Real Madrid Gagal Juara Piala Super Spanyol, Xabi Alonso Bongkar Detik Paling Menyakitkan
Alonso memberi pujian khusus kepada Vinicius Junior yang tampil menonjol sepanjang pertandingan dan menjadi ancaman utama pertahanan Barcelona.
“Vinicius bermain sangat baik sampai menit ke-85. Dia meminta diganti karena kelelahan, kelembapan sangat tinggi. Dia tampil eksplosif, golnya spektakuler, dan sangat berbahaya di sisi sayapnya,” tutur Alonso.
Pelatih berusia 43 tahun itu juga menegaskan masih ada sisi positif yang bisa diambil Madrid untuk sisa musim, terutama saat sejumlah pemain pulih dari cedera.

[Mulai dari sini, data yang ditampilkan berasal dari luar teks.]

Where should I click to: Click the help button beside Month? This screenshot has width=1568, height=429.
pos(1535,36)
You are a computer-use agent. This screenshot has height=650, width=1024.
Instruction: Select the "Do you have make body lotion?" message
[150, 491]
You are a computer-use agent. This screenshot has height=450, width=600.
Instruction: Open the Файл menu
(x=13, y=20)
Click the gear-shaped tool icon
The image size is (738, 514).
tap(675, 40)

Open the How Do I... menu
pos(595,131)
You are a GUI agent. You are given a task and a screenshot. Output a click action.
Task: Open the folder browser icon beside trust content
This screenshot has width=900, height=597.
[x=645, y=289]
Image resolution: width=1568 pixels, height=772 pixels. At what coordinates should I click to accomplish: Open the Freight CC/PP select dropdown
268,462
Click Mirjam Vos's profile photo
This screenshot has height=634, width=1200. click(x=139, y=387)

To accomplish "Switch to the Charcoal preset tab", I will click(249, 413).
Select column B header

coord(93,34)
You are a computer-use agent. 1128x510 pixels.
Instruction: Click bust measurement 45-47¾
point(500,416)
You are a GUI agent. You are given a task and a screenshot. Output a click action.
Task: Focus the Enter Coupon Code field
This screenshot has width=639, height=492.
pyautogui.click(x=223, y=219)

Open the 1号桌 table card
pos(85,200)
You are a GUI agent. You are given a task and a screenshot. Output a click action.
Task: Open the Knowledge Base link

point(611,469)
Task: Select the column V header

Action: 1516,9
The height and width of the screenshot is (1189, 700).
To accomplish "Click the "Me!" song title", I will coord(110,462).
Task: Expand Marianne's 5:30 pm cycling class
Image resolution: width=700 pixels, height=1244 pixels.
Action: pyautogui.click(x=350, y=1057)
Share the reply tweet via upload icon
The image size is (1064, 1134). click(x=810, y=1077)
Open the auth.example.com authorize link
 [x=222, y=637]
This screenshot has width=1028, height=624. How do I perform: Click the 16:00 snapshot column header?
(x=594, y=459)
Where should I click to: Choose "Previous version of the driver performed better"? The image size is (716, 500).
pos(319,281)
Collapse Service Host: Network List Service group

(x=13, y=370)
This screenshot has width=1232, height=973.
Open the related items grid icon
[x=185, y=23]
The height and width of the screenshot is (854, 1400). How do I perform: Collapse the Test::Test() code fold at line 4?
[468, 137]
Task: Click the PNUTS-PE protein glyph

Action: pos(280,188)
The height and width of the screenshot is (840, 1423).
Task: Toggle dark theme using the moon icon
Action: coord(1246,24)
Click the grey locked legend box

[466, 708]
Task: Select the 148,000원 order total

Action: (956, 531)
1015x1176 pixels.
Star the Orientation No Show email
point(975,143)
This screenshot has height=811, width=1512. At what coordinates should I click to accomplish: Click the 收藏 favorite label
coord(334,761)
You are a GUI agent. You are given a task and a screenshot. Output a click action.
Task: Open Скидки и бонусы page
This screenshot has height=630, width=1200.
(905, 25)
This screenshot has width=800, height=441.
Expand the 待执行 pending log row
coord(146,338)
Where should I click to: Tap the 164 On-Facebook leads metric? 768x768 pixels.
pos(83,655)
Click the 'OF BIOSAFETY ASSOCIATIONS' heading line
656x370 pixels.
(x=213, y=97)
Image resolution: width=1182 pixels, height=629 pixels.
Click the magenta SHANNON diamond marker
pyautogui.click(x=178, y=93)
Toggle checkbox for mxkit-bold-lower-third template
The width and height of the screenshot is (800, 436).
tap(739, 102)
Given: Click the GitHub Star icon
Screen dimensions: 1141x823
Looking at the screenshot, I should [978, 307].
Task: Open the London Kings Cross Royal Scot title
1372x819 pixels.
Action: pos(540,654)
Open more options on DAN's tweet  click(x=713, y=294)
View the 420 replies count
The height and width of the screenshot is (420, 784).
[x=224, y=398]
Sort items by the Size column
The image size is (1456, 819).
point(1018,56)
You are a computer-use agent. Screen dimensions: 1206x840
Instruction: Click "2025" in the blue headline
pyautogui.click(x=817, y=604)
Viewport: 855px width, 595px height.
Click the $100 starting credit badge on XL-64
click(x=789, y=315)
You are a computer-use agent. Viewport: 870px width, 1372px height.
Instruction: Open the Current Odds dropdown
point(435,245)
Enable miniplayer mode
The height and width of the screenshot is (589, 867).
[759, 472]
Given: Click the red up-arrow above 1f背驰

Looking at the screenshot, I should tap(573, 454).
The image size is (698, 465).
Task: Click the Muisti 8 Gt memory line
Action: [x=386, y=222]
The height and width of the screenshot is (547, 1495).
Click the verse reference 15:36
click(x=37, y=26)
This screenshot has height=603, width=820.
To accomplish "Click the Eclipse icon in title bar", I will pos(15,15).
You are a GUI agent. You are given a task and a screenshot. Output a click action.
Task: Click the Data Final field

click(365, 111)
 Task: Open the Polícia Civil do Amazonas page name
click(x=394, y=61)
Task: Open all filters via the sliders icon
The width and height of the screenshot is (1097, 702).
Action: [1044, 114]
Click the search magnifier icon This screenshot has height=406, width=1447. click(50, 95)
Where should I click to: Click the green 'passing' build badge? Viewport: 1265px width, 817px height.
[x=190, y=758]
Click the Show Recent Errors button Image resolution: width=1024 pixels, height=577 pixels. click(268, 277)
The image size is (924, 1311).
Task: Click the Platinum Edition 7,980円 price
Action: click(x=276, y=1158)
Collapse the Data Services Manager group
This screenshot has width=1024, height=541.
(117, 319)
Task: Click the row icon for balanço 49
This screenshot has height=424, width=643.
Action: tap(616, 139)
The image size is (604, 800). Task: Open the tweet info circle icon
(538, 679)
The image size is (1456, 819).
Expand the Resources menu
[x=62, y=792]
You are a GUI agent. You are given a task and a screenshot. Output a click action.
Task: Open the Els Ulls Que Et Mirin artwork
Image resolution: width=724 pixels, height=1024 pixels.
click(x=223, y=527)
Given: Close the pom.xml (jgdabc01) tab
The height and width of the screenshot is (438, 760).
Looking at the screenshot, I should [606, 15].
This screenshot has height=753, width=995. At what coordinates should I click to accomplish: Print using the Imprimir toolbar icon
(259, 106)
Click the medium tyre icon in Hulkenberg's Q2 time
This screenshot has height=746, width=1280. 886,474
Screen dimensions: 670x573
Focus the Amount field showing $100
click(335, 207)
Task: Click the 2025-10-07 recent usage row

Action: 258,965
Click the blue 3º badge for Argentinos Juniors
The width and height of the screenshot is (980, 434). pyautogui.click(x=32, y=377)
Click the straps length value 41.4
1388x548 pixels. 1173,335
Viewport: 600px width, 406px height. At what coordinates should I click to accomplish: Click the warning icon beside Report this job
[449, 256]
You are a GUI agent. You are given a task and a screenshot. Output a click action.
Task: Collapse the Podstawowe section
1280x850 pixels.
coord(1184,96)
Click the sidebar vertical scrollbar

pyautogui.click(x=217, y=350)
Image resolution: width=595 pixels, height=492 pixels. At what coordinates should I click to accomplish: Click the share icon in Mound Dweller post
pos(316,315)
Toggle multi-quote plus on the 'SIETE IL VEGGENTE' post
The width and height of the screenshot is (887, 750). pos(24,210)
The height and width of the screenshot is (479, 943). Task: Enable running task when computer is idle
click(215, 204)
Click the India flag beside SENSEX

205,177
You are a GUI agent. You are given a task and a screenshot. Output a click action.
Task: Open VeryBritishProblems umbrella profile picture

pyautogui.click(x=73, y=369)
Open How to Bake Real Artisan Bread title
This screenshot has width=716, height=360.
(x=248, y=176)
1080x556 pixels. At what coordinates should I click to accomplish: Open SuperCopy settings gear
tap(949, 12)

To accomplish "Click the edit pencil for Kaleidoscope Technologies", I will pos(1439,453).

“Kami tidak puas dengan hasil ini, tapi ada hal positif untuk musim ini. Sekarang fokus utama mengembalikan pemain dari cedera, itu paling krusial saat ini,” lanjutnya.
Terkait Kylian Mbappe, Alonso mengungkap rencana awal yang tidak berjalan sesuai harapan. Penyerang asal Prancis tersebut masuk pada menit ke-76, namun gagal memberi dampak signifikan.
“Kylian sebenarnya akan masuk tepat sebelum kami kebobolan gol ketiga. Kami ingin ketidakseimbangan, ancaman, memanfaatkannya di antara lini dan ruang kosong. Dia memberi itu, tapi datang sedikit terlambat,” jelas Alonso.
Dia menutup dengan nada penyesalan karena situasi pertandingan sudah tidak ideal saat Mbappe masuk. “Sangat disayangkan kami sudah tertinggal di papan skor, tapi kami ingin menekan dengan dia di lini depan,” tutup Alonso.